• [Excerpted passage]:
.....
Whether life has or will ever evolve on Titan is still one for scientific debate, but one thing that is more certain is that the conditions on this Saturnian moon will evolve as the Sun moves along its evolutionary path. In a few billion years’ time the Sun will start to swell as it becomes a red giant star, increasing in size so much that life on Earth may become impossible. There is hope for us, though, because by that time Titan may well offer an alternative location for humanity to evacuate to. When the Sun turns into a red giant, the surface temperature on Titan is likely to increase by about 100 degrees, taking its highest temperature to around minus 70 degrees which is almost 20 degrees higher than the lowest temperature ever recorded at the surface of the Earth. At temperatures like this it may just be possible for oceans of water and ammonia to exist on the surface. Looking into the future, then, Titan is one of the best locations for us to keep a close eye on for long-term exploration and maybe even habitation.

If we were ever to set up a human outpost on Titan, or any of the Saturnian moons, its inhabitants would have the most incredible view. To gaze up at night, and even in the daytime, and see Saturn with its beautiful ring system spanning the sky would leave most people awestruck. Without doubt Saturn is famous for its ring system, which is composed almost entirely of water ice particles with a few rocky components made of carbon-based elements. The particles range in size from a millimetre or less up to about 10 metres, yet from a distance they give the appearance of a stunning system of rings encircling the planet. It is very difficult to give dimensions for the system because some of the outer rings are faint and quite diffuse, but it is generally accepted that the main rings extend for about 270,000 kilometres. Taking into account the fainter outer rings then the entire system spans nearly 26 million kilometres.
.....
• [Source data]:
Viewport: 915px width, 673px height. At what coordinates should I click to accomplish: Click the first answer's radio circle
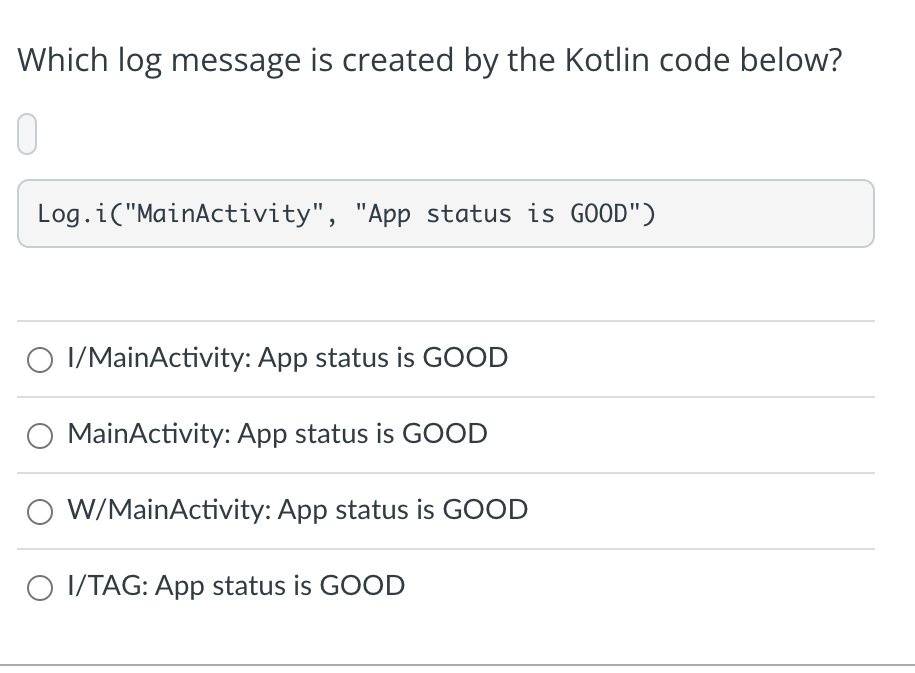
.....
Summarize the passage about Titan and Saturn's rings in two sentences.

When the Sun swells into a red giant in a few billion years and life on Earth may become impossible, Titan's surface temperature is likely to rise by about 100 degrees, which may allow oceans of water and ammonia and makes the moon a strong candidate for long-term exploration and perhaps human habitation. An outpost there would have a remarkable view of Saturn's rings, which consist almost entirely of water ice particles ranging from a millimeter or less to about 10 meters; the main rings extend about 270,000 kilometers, and the whole system, including the faint outer rings, spans nearly 26 million kilometers.